Nick Bostrom, <bostrom@ndirect.co.uk>, writes:
> Do you know which second you were born? If not, and you were asked to
> guess, you could repond with a probability distribution over a range
> of seconds. The same with minutes; and it's easy to imagine a
> situation where you suffer from amnesia and you are not even sure
> what year you were born. (That is actually quite common among old
> people in some parts of the world where there were no public records
> of births. That's why claims for longevity records tend to come
> from obscure places.) If you can be uncertain what year, then not
> what decade? Are there any clear limits to how far we can push this
> reasoning?
I think there are limits, although not necessarily sharp ones. I cannot be uncertain about what century I was born in, not if I have enough of my memories to even be able to know what happened in various centuries.

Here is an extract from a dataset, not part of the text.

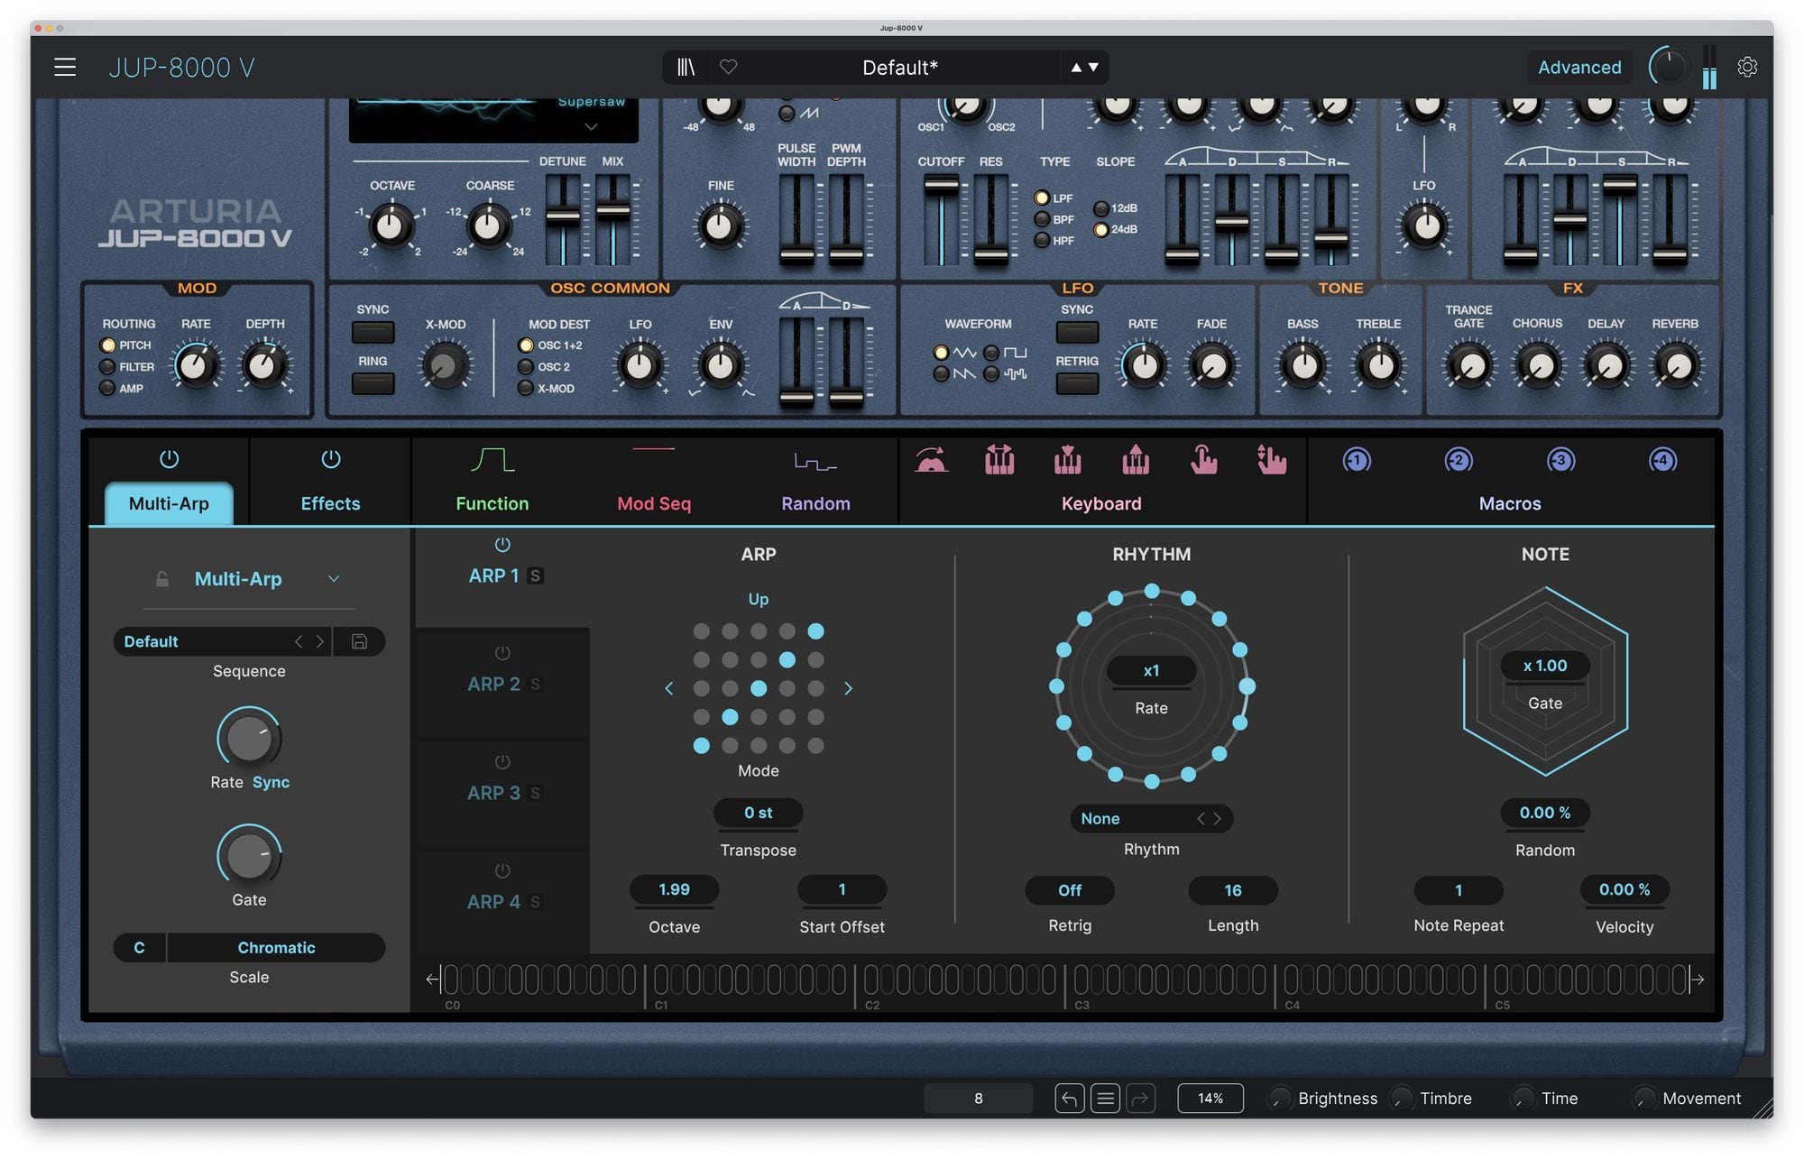Viewport: 1804px width, 1159px height.
Task: Browse to the next Rhythm preset with the right chevron
Action: coord(1218,818)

For one thing, I have memories of 20th century events, so I cannot have been born earlier than the 20th century. I have no memories whatsoever about 21st century events, so assuming that the only thing erased from my memory was my birth date, then I must have been born in the 20th century.
Similarly I have no personal memories of events from before the decade I was born, but I do have personal memories of events from that decade and later ones. Of course my younger memories are hazier and less certain, but I should be able to narrow down my date of birth to within about a five to ten year period just based on what I remember experiencing.
This amount of uncertainty is not enough to drive the DA assumption that I might have been born at any time in human history. I am a product of my times in a very fundamental way. I would be a very different person if I were born in the 17th or 23rd centuries.